#### Objectives
• a. In the Hosea passage, condense the paragraph beginning "And that man is Hosea" into a shorter version that keeps its main facts.
• b. Return everything in the Hosea passage from "At the physical" down to "just downright untrue.", copied word for word.

*** Document passage ***

In these last days of Israel, what does God have to say to his people? What is the focus of Hosea? We can link that to a single word in the third verse, “married”.
At the physical level, the book of Hosea is about a man marrying a woman.
And that man is Hosea, who we are introduced to in the very beginning of the book (who his father is and when he lived), but the most important thing to know about Hosea is that he was a prophet of God who truly heard from him and also, that he married a woman after being told to do so by God.
Now, in the charismatic Christian college I spent a little over a year in, I heard more than once people saying that God told them to marry someone else. This is not the same thing as what happened with Hosea.
Firstly, saying that God told you to marry someone is 99.99999% of the time a blasphemous and manipulative remark that is just downright untrue.
Secondly, though, these were typically young men saying this to attractive young women.
For Hosea, he truly was a proven prophet of God who boldly stood before kings to tell them messages from God, not simply a sexually charged young man.
He also was not told to marry one of the eligible beautiful young women of good standing in society.
Who does he marry? Well let’s read it from God’s Word itself. Hosea 1:1-9
Hosea 1:1–9 ESV
1 The word of the Lord that came to Hosea, the son of Beeri, in the days of Uzziah, Jotham, Ahaz, and Hezekiah, kings of Judah, and in the days of Jeroboam the son of Joash, king of Israel. 2 When the Lord first spoke through Hosea, the Lord said to Hosea, “Go, take to yourself a wife of whoredom and have children of whoredom, for the land commits great whoredom by forsaking the Lord.” 3 So he went and took Gomer, the daughter of Diblaim, and she conceived and bore him a son. 4 And the Lord said to him, “Call his name Jezreel, for in just a little while I will punish the house of Jehu for the blood of Jezreel, and I will put an end to the kingdom of the house of Israel. 5 And on that day I will break the bow of Israel in the Valley of Jezreel.” 6 She conceived again and bore a daughter. And the Lord said to him, “Call her name No Mercy, for I will no more have mercy on the house of Israel, to forgive them at all. 7 But I will have mercy on the house of Judah, and I will save them by the Lord their God. I will not save them by bow or by sword or by war or by horses or by horsemen.” 8 When she had weaned No Mercy, she conceived and bore a son. 9 And the Lord said, “Call his name Not My People, for you are not my people, and I am not your God.”

*** Extracted data ***

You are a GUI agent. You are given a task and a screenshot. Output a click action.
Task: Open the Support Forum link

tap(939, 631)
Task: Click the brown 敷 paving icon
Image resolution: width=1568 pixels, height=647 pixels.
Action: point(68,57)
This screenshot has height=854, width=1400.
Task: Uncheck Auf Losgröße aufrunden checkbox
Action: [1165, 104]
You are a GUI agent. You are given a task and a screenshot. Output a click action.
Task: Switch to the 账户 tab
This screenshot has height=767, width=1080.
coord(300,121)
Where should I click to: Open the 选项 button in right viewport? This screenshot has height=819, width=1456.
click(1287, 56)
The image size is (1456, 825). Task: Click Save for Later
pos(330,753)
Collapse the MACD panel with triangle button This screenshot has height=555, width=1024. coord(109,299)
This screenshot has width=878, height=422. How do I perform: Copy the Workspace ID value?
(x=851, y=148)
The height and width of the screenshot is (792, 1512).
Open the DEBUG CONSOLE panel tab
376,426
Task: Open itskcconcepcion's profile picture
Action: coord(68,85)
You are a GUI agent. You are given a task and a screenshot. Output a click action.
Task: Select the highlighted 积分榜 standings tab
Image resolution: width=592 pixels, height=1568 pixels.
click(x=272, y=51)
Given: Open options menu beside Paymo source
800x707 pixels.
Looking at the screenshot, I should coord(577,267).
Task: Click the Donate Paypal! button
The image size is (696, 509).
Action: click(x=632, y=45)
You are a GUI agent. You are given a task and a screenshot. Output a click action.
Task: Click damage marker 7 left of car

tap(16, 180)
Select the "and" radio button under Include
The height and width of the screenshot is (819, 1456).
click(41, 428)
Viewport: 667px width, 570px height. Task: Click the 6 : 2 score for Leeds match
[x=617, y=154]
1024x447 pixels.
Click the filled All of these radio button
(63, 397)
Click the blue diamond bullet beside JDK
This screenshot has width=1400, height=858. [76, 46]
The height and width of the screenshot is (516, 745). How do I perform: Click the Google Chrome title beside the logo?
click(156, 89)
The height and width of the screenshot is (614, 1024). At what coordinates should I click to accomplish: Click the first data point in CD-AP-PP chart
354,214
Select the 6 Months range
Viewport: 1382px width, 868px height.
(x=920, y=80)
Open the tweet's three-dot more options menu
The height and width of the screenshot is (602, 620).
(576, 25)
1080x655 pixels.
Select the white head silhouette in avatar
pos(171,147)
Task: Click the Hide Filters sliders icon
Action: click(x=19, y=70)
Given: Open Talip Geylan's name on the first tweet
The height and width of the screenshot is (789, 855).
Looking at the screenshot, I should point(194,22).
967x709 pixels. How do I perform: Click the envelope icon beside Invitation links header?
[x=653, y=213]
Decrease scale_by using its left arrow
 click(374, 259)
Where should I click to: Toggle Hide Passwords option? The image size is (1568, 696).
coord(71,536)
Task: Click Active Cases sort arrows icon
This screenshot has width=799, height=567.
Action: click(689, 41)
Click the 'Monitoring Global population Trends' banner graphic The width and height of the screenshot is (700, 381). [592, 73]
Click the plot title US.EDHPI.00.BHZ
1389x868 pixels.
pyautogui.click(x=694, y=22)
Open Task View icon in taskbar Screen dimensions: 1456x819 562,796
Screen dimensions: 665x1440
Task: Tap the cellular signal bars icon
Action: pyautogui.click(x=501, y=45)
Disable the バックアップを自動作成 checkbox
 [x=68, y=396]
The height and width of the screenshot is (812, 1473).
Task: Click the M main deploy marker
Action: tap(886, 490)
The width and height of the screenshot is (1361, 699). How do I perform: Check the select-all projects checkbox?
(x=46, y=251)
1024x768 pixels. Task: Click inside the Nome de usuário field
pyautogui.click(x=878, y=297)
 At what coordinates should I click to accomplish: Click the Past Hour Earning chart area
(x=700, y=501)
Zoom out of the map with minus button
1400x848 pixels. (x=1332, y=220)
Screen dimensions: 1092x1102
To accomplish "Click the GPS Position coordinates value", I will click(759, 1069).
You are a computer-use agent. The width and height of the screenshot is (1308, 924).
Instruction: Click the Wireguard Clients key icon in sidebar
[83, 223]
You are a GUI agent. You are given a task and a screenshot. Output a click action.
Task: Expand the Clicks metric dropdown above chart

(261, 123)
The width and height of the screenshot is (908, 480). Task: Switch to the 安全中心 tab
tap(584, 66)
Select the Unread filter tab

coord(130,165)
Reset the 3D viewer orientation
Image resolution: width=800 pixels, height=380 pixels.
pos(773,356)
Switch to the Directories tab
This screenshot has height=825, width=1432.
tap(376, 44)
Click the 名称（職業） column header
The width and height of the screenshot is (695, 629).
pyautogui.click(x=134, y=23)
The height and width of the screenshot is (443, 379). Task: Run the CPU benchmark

***

#### Task-by-task results
• a. Hosea is the man the book introduces at its start, naming his father and when he lived. The key facts about him are that he was a prophet who truly heard from God, and that he married a woman because God told him to.

• b.
At the physical level, the book of Hosea is about a man marrying a woman.
And that man is Hosea, who we are introduced to in the very beginning of the book (who his father is and when he lived), but the most important thing to know about Hosea is that he was a prophet of God who truly heard from him and also, that he married a woman after being told to do so by God.
Now, in the charismatic Christian college I spent a little over a year in, I heard more than once people saying that God told them to marry someone else. This is not the same thing as what happened with Hosea.
Firstly, saying that God told you to marry someone is 99.99999% of the time a blasphemous and manipulative remark that is just downright untrue.